= The Great Theater of the World =

Play by Pedro Calderón de la Barca

The Great Theater of the World (El Gran Teatro del Mundo) is a c. 1634 play from Spanish writer Pedro Calderón de la Barca (17 January 1600 – 25 May 1681). The play is an allegorical explanation of man's place in world according to the Catholic Church doctrine.

In the play there is an Author (God) who writes the actual Play that is the world; humans are given characters according to the Author’s will: the King who has the power, the poor who suffers, the rich who enjoys very much his stay in the Play, etc., etc. These characters are just playing their roles in this “Play” that is the world and is just a test.

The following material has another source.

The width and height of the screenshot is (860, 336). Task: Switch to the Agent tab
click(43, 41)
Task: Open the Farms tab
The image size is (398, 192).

Those who do a good performance of their characters will be rewarded by the Author at the end of the (brief, short, and fast) Play while those who do a bad performance will receive their just punishment.

The play is a depiction of the Catholic Church’s doctrine on how humans are on Earth just for a brief and fast test while the real (and eternal) existence is the one that begins with death as in the afterlife. Calderón uses again this doctrinal and philosophical concept of human existence in the world in his more famous play, Life Is a Dream.

This concept of human existence is today’s official Catholic doctrine and an argument against God’s nonexistence due to the suffering and evil present in the world. This doctrine states that only God and the afterlife are the source of absolute justice as they are the only guarantee that evil but powerful and rich people will receive just punishment and good but poor/ill people who suffer on Earth will receive just reward.